Now knowing if I’ll here next morning,
why try to trick death
with life-schemes for a permanent future?
~ Milarepa, Drinking the Mountain Stream
This passage really spoke to me when I read it today. I’m currently in treatment for breast cancer, and though my prognosis is good, I’m constantly reminded that I don’t know how long I have left.
Of course, I didn’t know how long I had left before my diagnosis, either.
Still, according to this quote by Milarepa, should I plan for retirement? It’s like the old argument new meditation students often bring up when learning to focus on the present moment. “But if I live in the present, I’ll have nothing in the future!” The solution is simply that sometimes the present moment is the correct time to plan for the future. “What am I doing in this moment? I’m reviewing my 401K.”
More to the point, should I plan for a life after cancer? If so, how far into the future? I think what Milarepa is pointing to is that nothing is permanent, so planning for a permanent future is futile. As they say in the movie Fight Club, “Given a long enough time line, everyone’s survivability drops to zero.”
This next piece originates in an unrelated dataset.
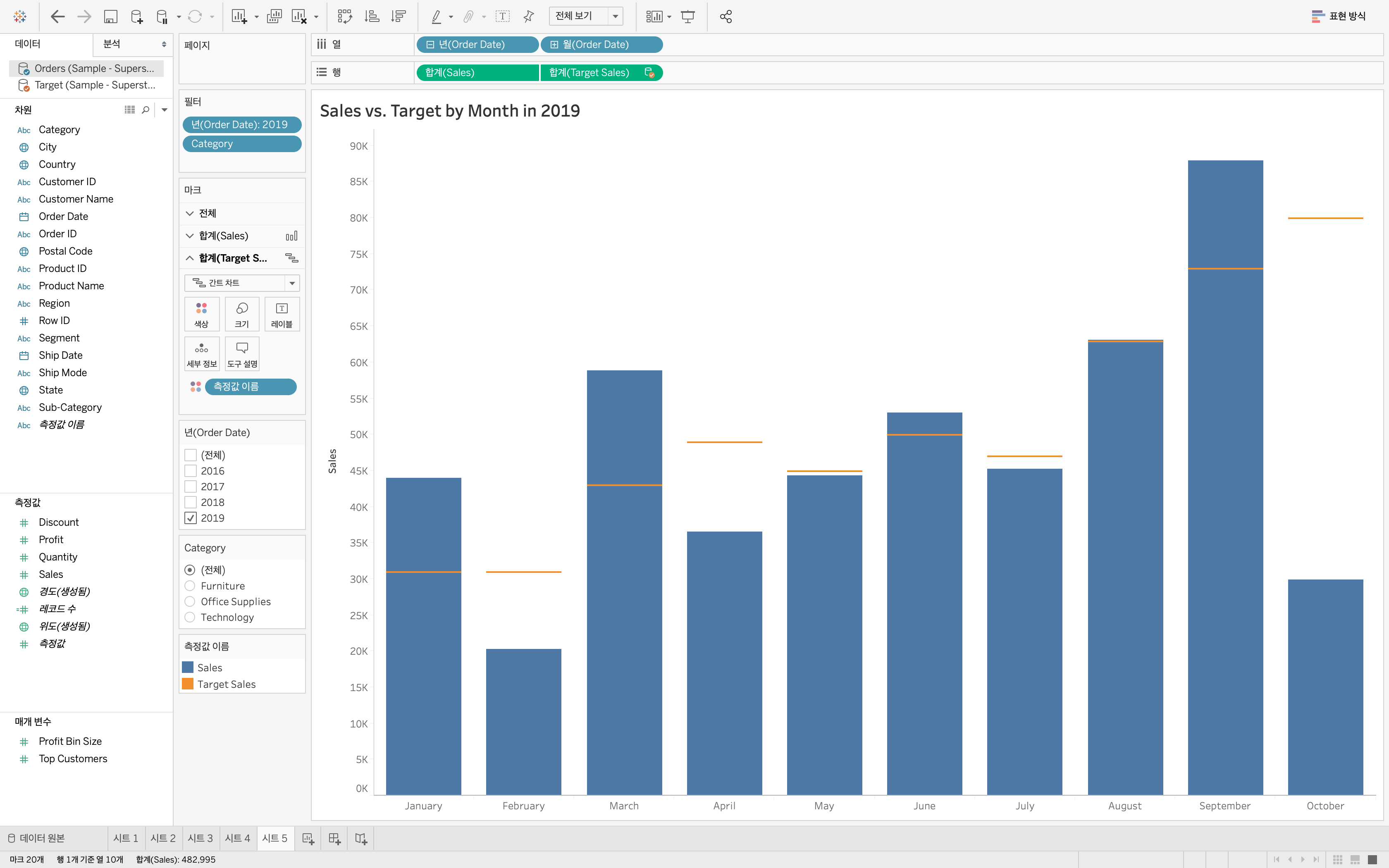This screenshot has width=1389, height=868.
Task: Open the Analytics (분석) pane tab
Action: tap(112, 44)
So I bought a house. The house is already older than I am, and it will outlive me. I think that’s kind of cool. I like the idea that I’m merely one of a series of occupants in the house over the course of its existence. I don’t plan to own the house forever, just as long as I live. That’s impermanence.
I’ll close with this question from Pema Chodron: “Since death is certain, and the time of death is uncertain, what’s the most important thing?”